Instructions.
- a) In the latency cheat sheet, reproduce the text between "Fundamentals Cheat Sheet" and "than exact nanoseconds.", inclusive, switching "ratios" to "proportions".
- b) According to the latency cheat sheet, what should be memorized instead of exact nanoseconds?

Supplied passage.
[BEGIN]

Numbers beat adjectives every time.
Fundamentals Cheat Sheet
Jeff Dean's latency hierarchy, availability math, CAP/PACELC trade-offs, and back-of-envelope formulas.
Memorize the ratios (L1→RAM ~100×, RAM→SSD ~1000×) rather than exact nanoseconds.
Fundamentals — copy blocks
Latency numbers every engineer must know
LATENCY NUMBERS (modern hardware, order-of-magnitude)

[END]

Data lines.

[BEGIN]

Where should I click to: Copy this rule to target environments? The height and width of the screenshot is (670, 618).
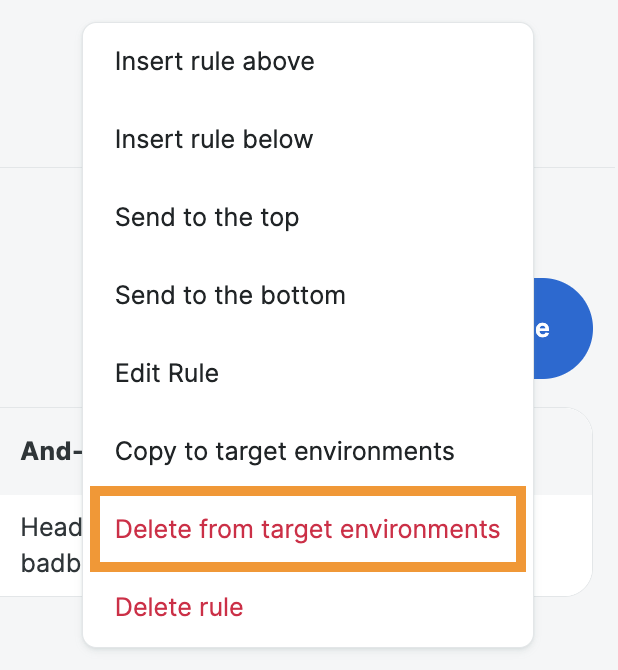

[END]

The results.
- a)
Fundamentals Cheat Sheet
Jeff Dean's latency hierarchy, availability math, CAP/PACELC trade-offs, and back-of-envelope formulas.
Memorize the proportions (L1→RAM ~100×, RAM→SSD ~1000×) rather than exact nanoseconds.

- b) The ratios, such as L1→RAM ~100× and RAM→SSD ~1000×.